> **Work to be completed**
Please restate word for word the lines from the top of the entries through the line that contains "Task: Click the Waist column header", and do not include any pictures.

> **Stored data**
^^^^^^^^^^^^^^^^

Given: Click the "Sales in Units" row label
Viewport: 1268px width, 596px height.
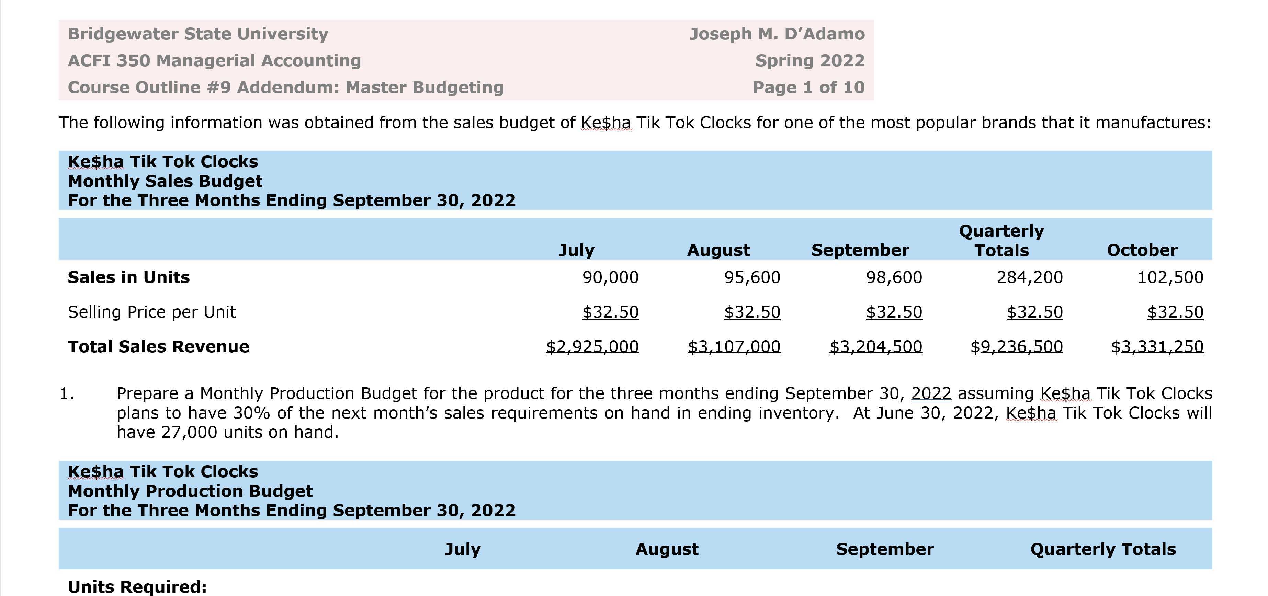Looking at the screenshot, I should 128,278.
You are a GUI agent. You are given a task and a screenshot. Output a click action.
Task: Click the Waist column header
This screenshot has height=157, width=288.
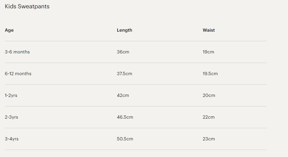[209, 30]
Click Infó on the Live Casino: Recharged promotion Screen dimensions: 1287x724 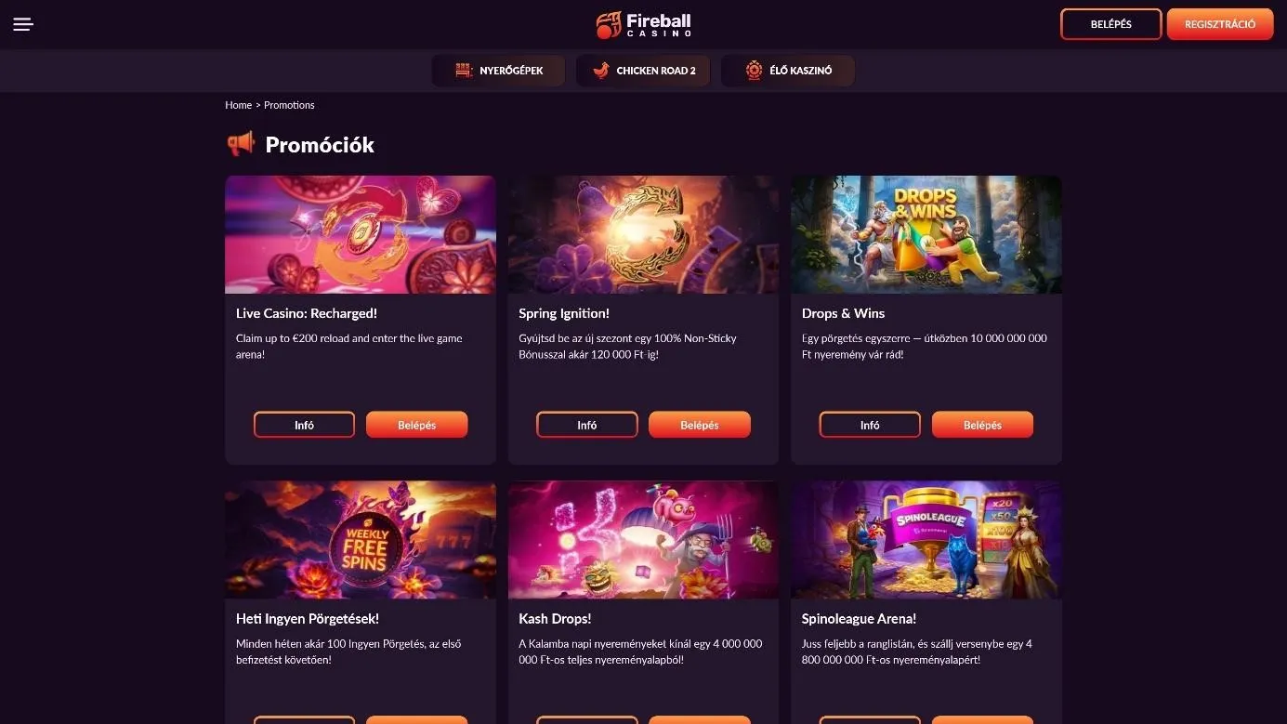pyautogui.click(x=304, y=425)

^^^^^^^^^^^^^^^^

> **Result of the task**
Given: Click the "Sales in Units" row label
Viewport: 1268px width, 596px height.
Looking at the screenshot, I should 128,278.
You are a GUI agent. You are given a task and a screenshot. Output a click action.
Task: Click the Waist column header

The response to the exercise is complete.